Les tribunaux bourgeois ont rarement vu de semblables coupables et de pareils accusés.

Le procès intenté aux internationaux jurassiens à propos de la manifestation du 18 mars à Berne est encore dans les limbes de l’enquête. La Tagespost, journal libéral de Berne, publiait à ce sujet, le 13 mai, les lignes suivantes :

« On annonce que le juge d’instruction de Berne n’a pas encore pu achever l’enquête sur l’affaire du drapeau rouge, parce que tous les jours des membres de la Fédération jurassienne continuent à se dénoncer volontairement comme coupables. Cela montre combien ces gens sont exaltés, et comme ils aspirent à la couronne du martyre. »

La couronne du martyre n’a rien à voir là-dedans ; les internationaux du Jura font acte de solidarité, voilà tout[1].

Pendant que les autorités républicaines du canton de Berne prétendent dénier aux socialistes le droit d’arborer le drapeau de leur parti, on fait librement dans la Belgique monarchique et cléricale ce qui est interdit à Berne.

À l’occasion du Congrès ouvrier belge de Gand, qui a eu lieu le dimanche de Pâques, un cortège de dix mille ouvriers a parcouru les rues de la vieille cité gantoise, drapeau rouge en tête, et personne n’a songé à contester aux manifestants le droit d’arborer la couleur qui leur est chère.

Oh, nos sublimes libertés républicaines !


Voici mon sentiment personnel sur le résultat produit par la manifestation de Berne, tel que je le retrouve dans une lettre écrite par moi de Neuchâtel à Kropotkine le 27 mars :


Ici, l’impression produite par l’affaire de Berne me semble plutôt mauvaise que bonne ; cela paraît avoir intimidé plusieurs de nos membres.

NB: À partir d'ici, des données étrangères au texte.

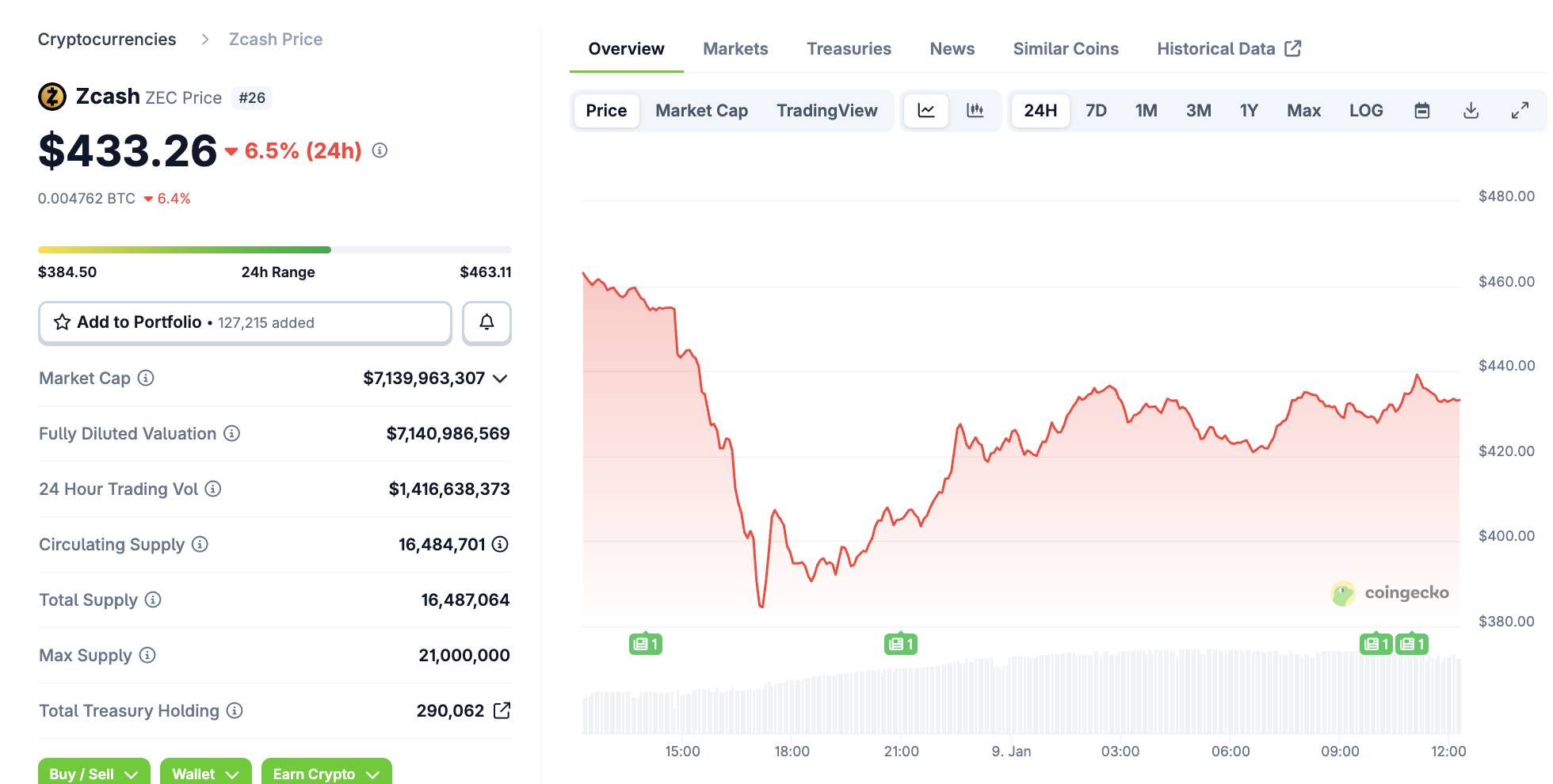Click the price alert bell icon
This screenshot has height=784, width=1553.
coord(487,322)
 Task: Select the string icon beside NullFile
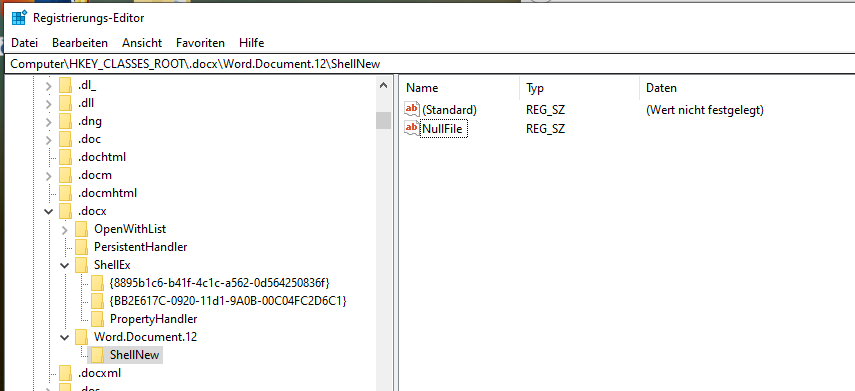[x=412, y=129]
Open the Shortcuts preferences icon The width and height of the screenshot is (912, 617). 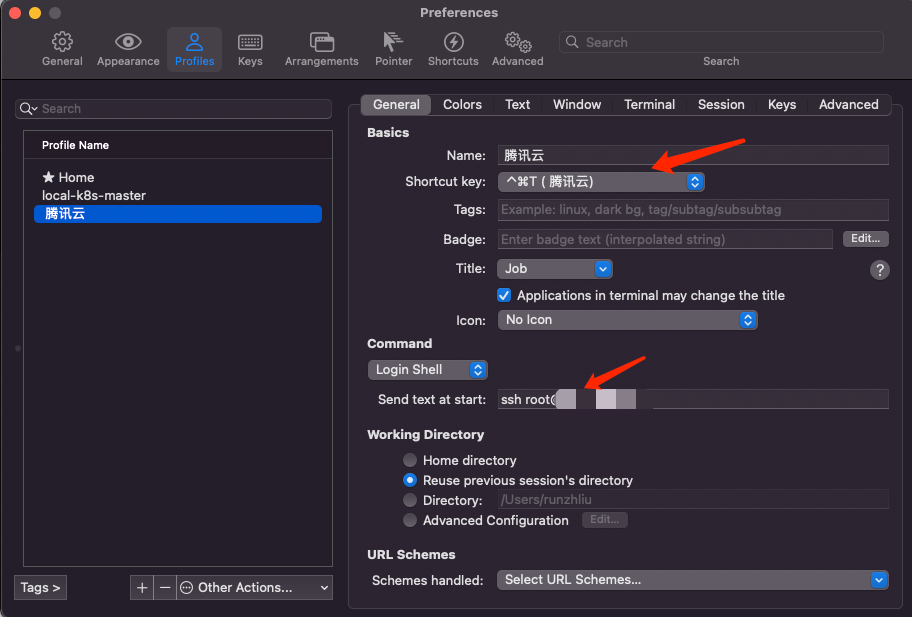point(453,48)
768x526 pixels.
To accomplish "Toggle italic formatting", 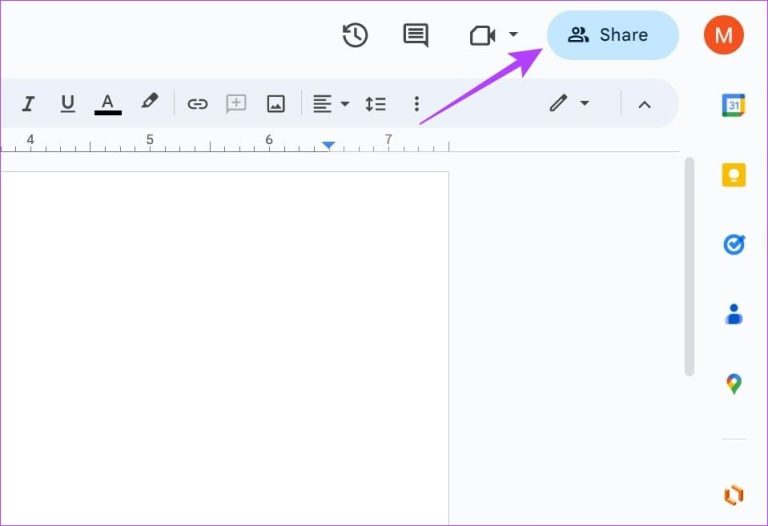I will pyautogui.click(x=28, y=103).
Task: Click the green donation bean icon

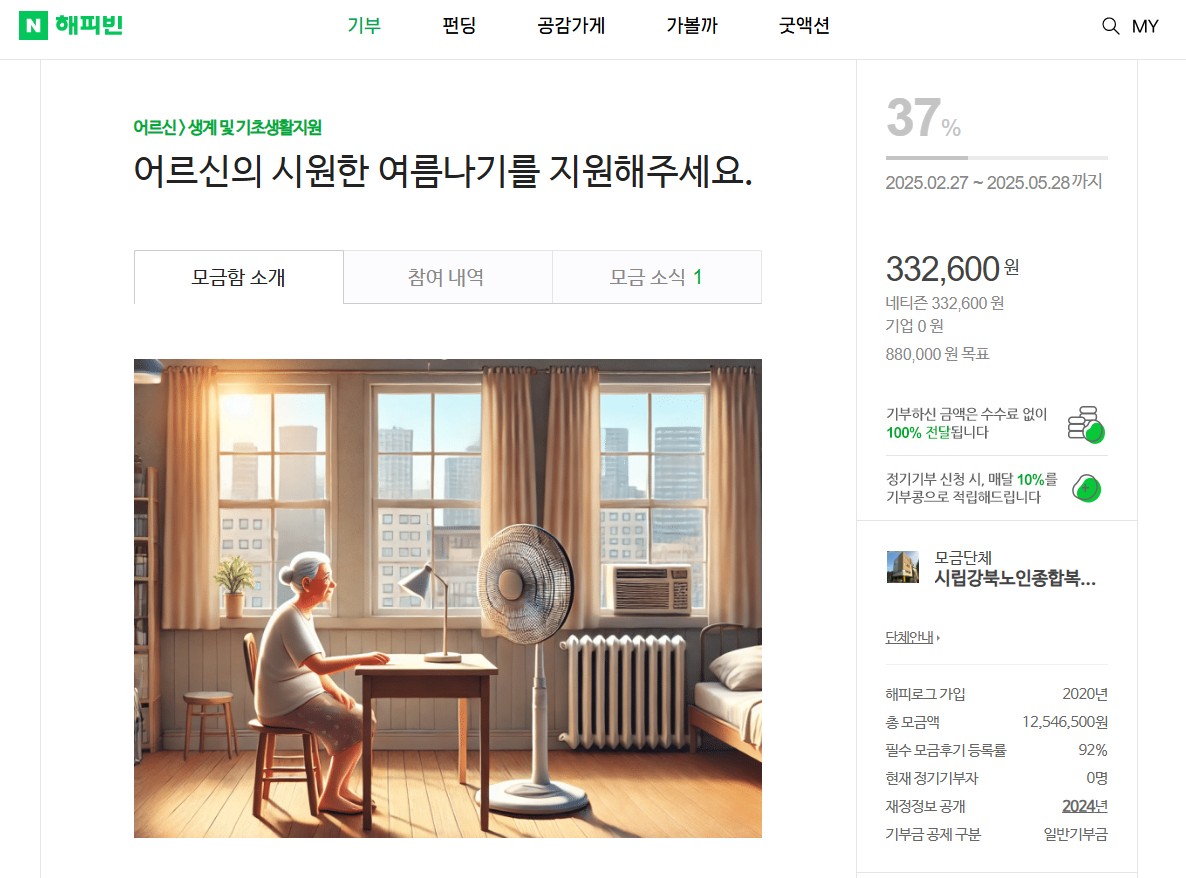Action: tap(1086, 488)
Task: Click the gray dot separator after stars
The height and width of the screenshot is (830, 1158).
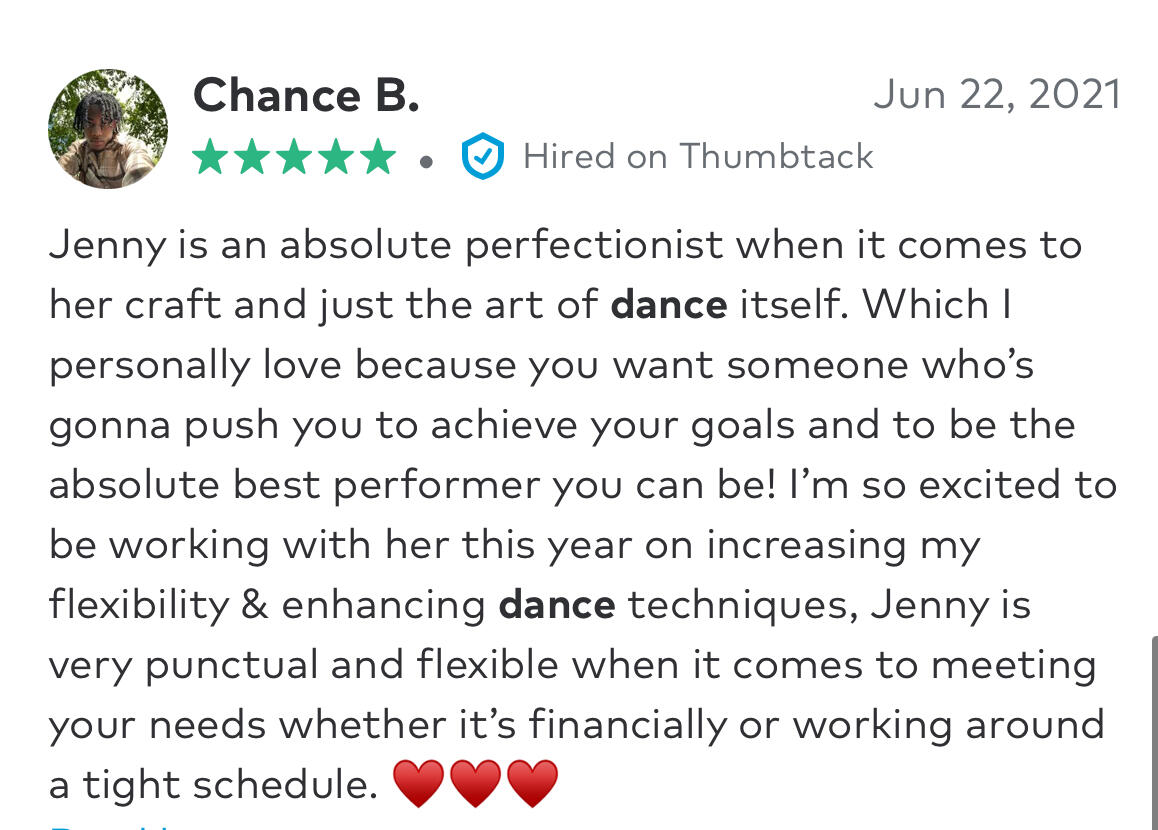Action: tap(427, 160)
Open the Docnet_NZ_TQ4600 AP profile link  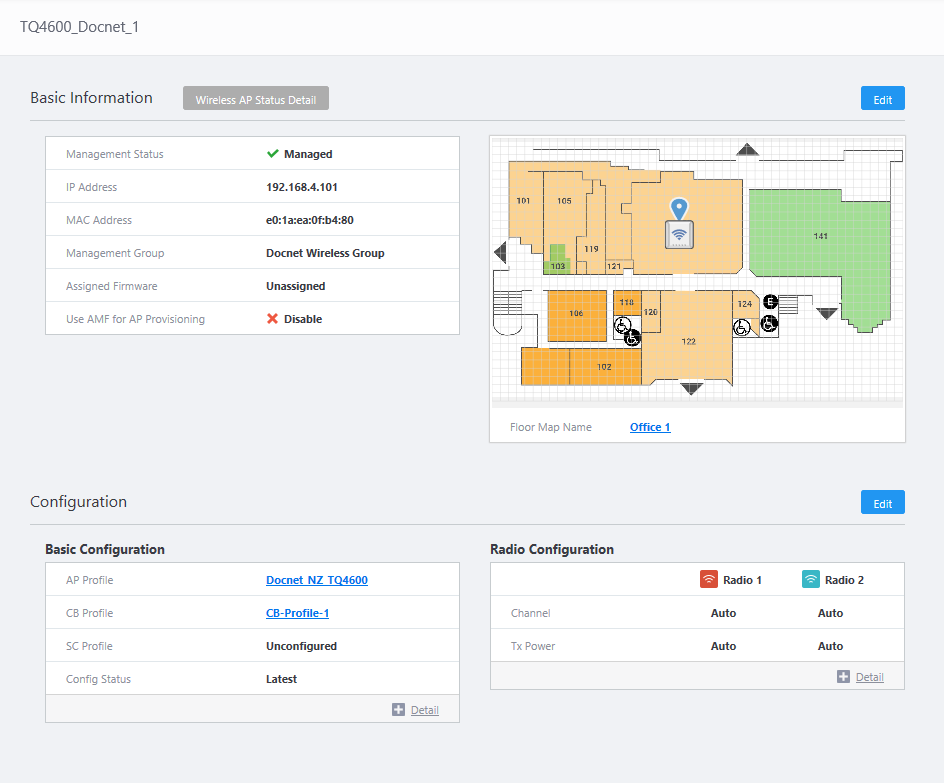[x=316, y=580]
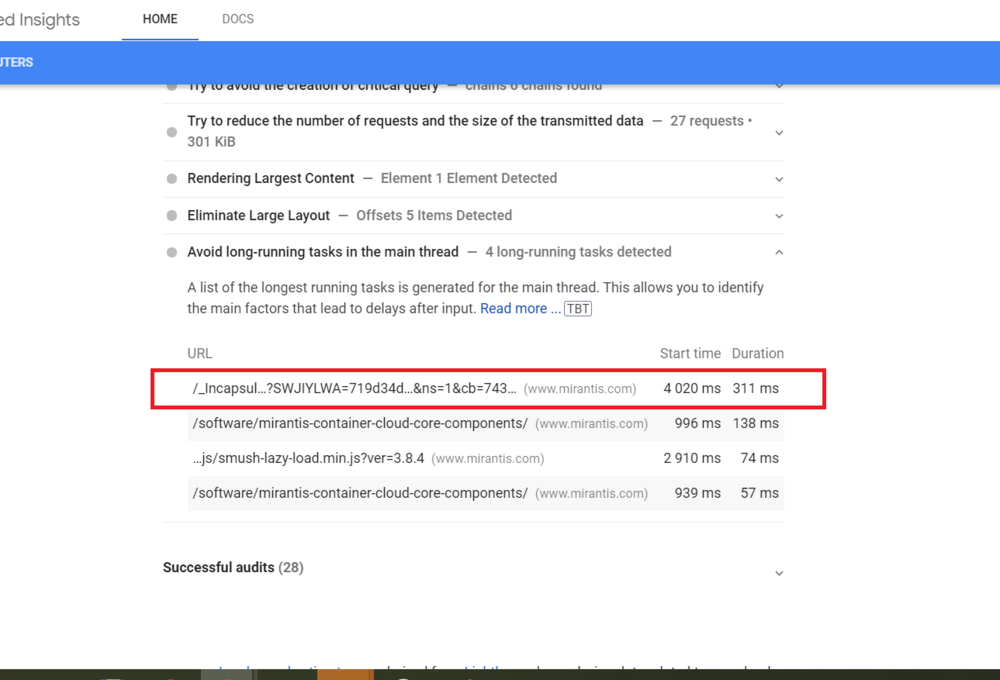Select the red-highlighted long-running task row
1000x680 pixels.
(487, 388)
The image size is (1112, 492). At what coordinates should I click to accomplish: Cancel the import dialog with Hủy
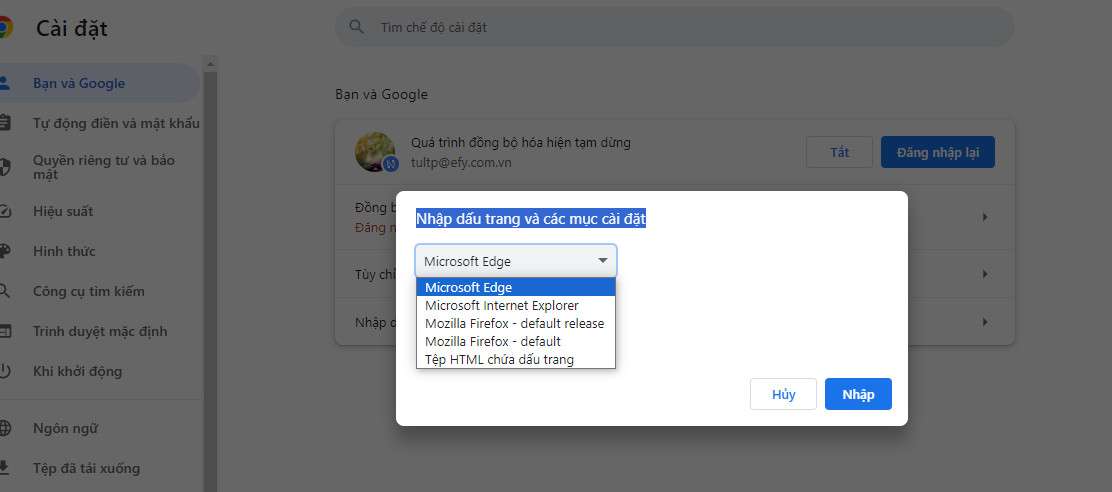click(x=783, y=394)
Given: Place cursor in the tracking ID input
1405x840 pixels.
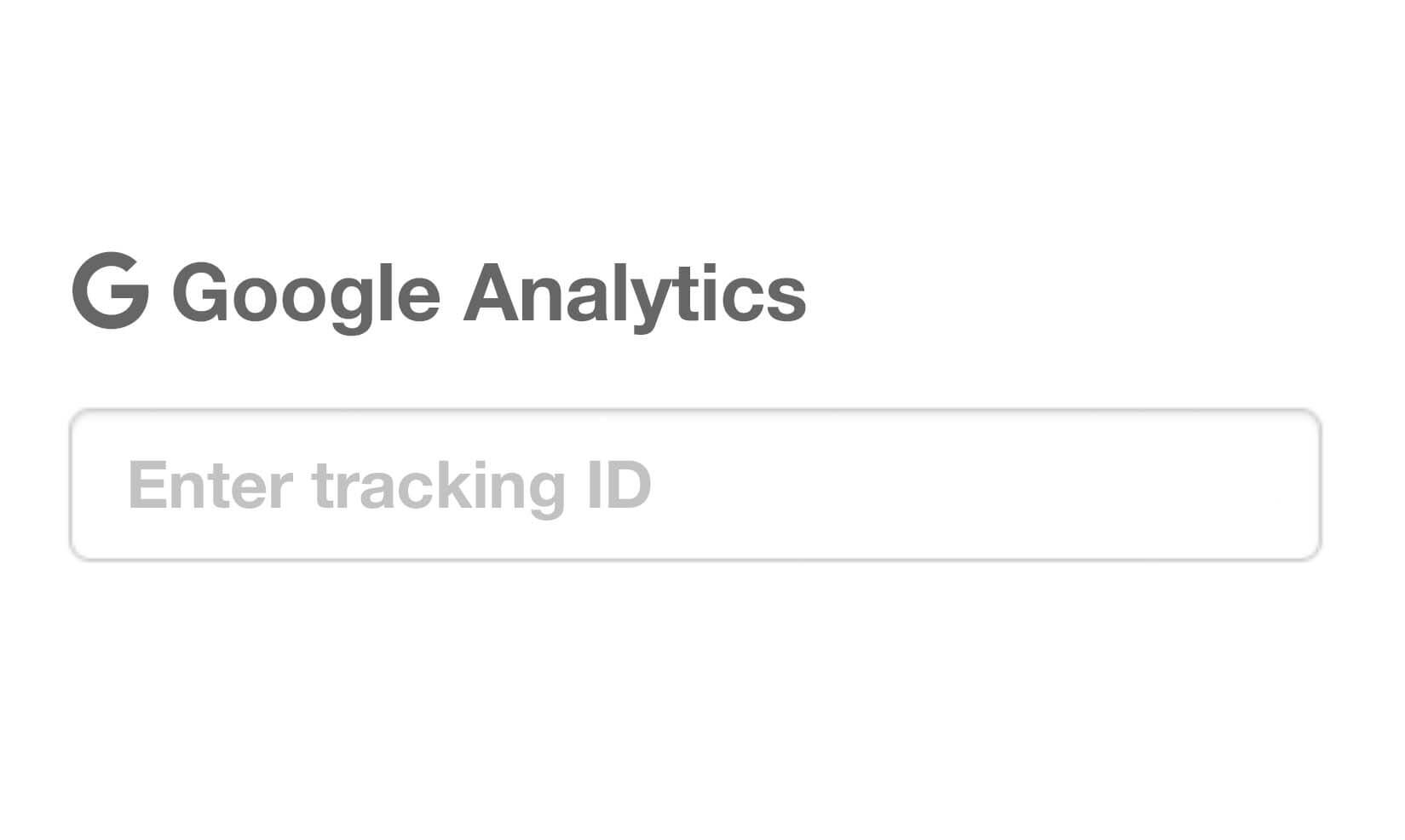Looking at the screenshot, I should pos(695,485).
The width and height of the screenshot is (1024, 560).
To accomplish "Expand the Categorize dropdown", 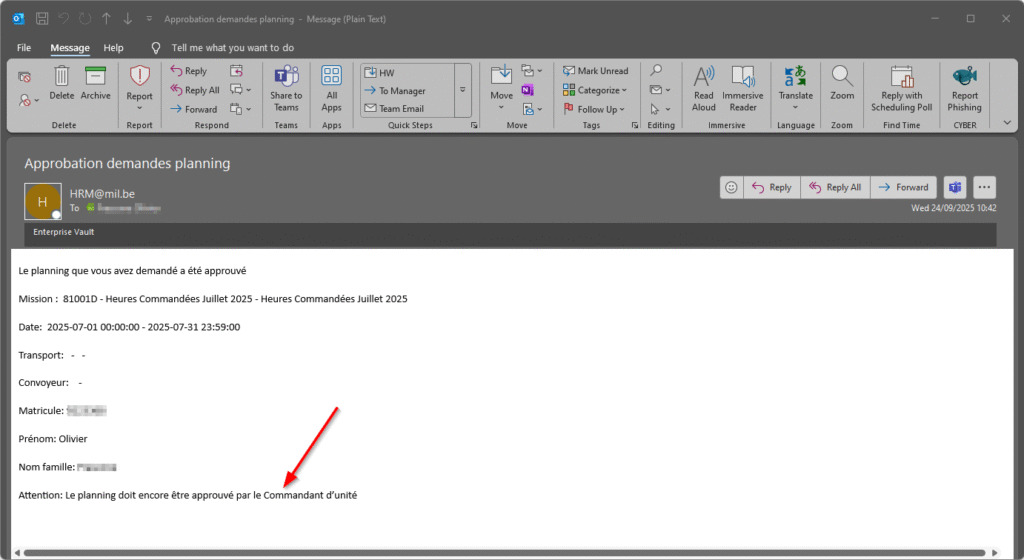I will 595,90.
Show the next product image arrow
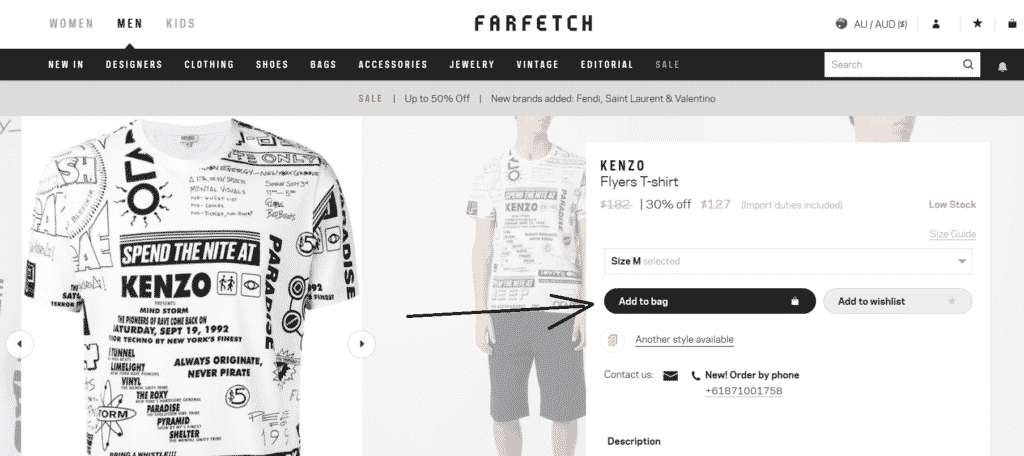Screen dimensions: 1024x456 coord(361,344)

Quant aux Allemands de l’Arbeiterbund, ils jettent feu et flamme contre nous ; ils ne regrettent qu’une chose, c’est qu’on ne nous ait pas tous sabrés à Berne comme nous le méritions.

Théoriquement, je doute qu’avec une population comme la nôtre, des manifestations de ce genre aident à la propagande. À Neuchâtel, du moins, elles nous font plutôt reperdre le peu de terrain que nous avions gagné. Il est vrai que ce terrain était si peu sûr, que ce n’est pas grand dommage.

  1. Naturellement, j’écrivis, moi aussi, au juge d’instruction de Berne pour lui dire que j’avais participé à la manifestation ; et je fus cité à comparaître devant le juge d’instruction de Neuchâtel. — Par contre, un silence absolu fut gardé sur la présence à la manifestation de ceux de nos camarades qui étaient étrangers à la Suisse, et qui auraient pu, par conséquent, être arrêtés et expulsés (à l’exception, bien entendu, de ceux dont l’intervention active était déjà connue comme c’était le cas pour Brousse, Werner et Rinke) : aussi ni Pindy, ni Ferré, ni Jeallot, ni Baudrand, ni Gevin, ni Albarracin, ni Kropotkine, ni Lenz, ni Plekhanof, ne furent inquiétés.